Websites blackout in protest

Largest online protest ever took place this past Wednesday

By Bruce Lilly

Wikipedia and thousands of other sites closed their doors last Wednesday to protest two new laws drafted by US legislators. Many experts conclude that the proposed laws—the Stop Online Piracy Act (SOPA) and its companion, the Protect IP act (PIPA)—would give corporations and the American government unprecedented powers of censorship over the internet.

SOPA and PIPA could force Internet providers and search engines to block any websites linking to content that could come under foreign copyright claims.
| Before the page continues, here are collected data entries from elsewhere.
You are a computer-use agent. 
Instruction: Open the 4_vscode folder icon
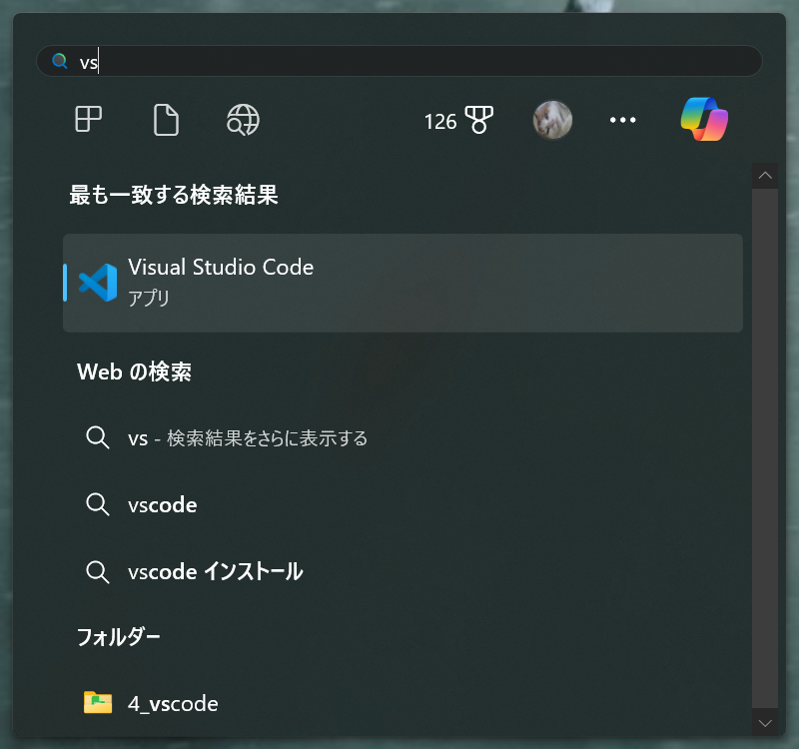[97, 703]
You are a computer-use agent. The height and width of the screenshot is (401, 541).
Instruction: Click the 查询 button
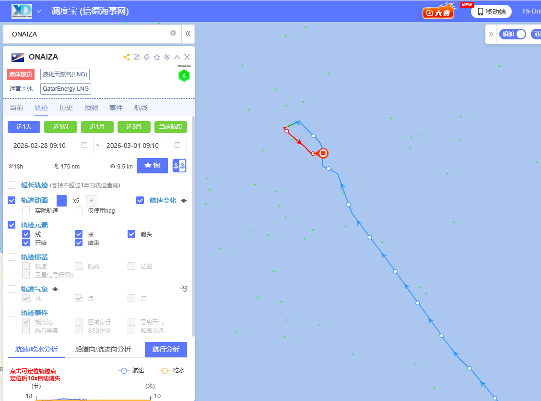[152, 166]
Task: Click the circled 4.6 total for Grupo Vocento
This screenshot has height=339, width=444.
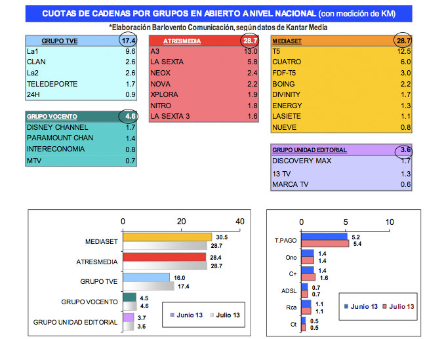Action: (x=127, y=117)
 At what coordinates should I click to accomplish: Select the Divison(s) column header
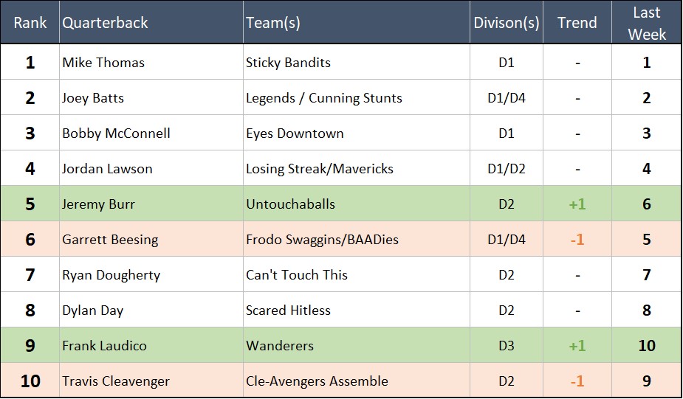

Under SOPA, individuals and corporations could simply write a complaint letter to a site’s payment partners stating they are using copyrighted material, forcing those partners to stop doing business with that site, even if those accusations are not substantiated in court.

Because of the vague language in the bills, critics say, any websites that rely on user-generated content—such as Facebook, Youtube, Wikipedia, Twitter, and more—could come under fire, forcing each website to censor and screen each of their contributors.

Wikipedia, Reddit, Google, Wordpress, Craigslist, and XKCD all believe their site would face damages or deletion if SOPA and PIPA were to pass, and each showed their opposition in some way, from using comics to wide-scale blackouts.

At midnight on Jan. 18, Wikipedia users were greeted with a shadowy black background and a brief explanation of Wikipedia’s opposition to the bill. The text read, “For over a decade, we have spent millions of hours building the largest encyclopedia in human history. Right now, the US Congress is considering legislation that could fatally damage the free and open Internet. For 24 hours, to raise awareness, we are blacking out Wikipedia.”

Google users in the US were greeted to an interesting doodle in the same vein: The word “Google” was blacked out, and a link briefly outlining their opposition to SOPA was found under the search bar. Some websites, like the cult classic The Oatmeal, blacked out their site completely and instead welcomed viewers with explanations of how SOPA and PIPA would damage the Internet and make it impossible for their website to continue.

Robert Bennet, a senior research fellow at a think tank where many of the ideas that inspired SOPA and PIPA were created, said that “the critics [of the bill] either don’t understand what the bills do or are misrepresenting what the bills do.” Bennet does not believe either bill would cause as devastating or wide-reaching damage as critics claim.

However, Jason Harvey, system administrator of popular user-generated content website Reddit.com, concludes in his online critique of the bills that both could “hurt [startup] companies and tech innovation,” destroying Internet freedoms, all the while being impotent in actually stopping piracy.

“US citizens will still be able to use foreign DNS servers, new advertising and payment networks will pop up overseas, and ‘infringing sites’ will still be linked to by other foreign sites and search engines,” argued Harvey. “In fact, tools used to circumvent these forms of Internet restrictions are being funded by the US State department to offer citizens under ‘repressive regimes’ uncensored access to the Internet.”

“When the dust settles, piracy will still exist, and the Internet in the US will have entered the realm of federal regulation and censorship.”

Wikipedia Foundation Executive Director Sue Gardner wrote that Wikipedia had a responsibility to showcase its opposition to both bills.

“Although Wikipedia’s articles are neutral,” she wrote in an open letter to English Wikipedia Readers and Community, “its existence is not.”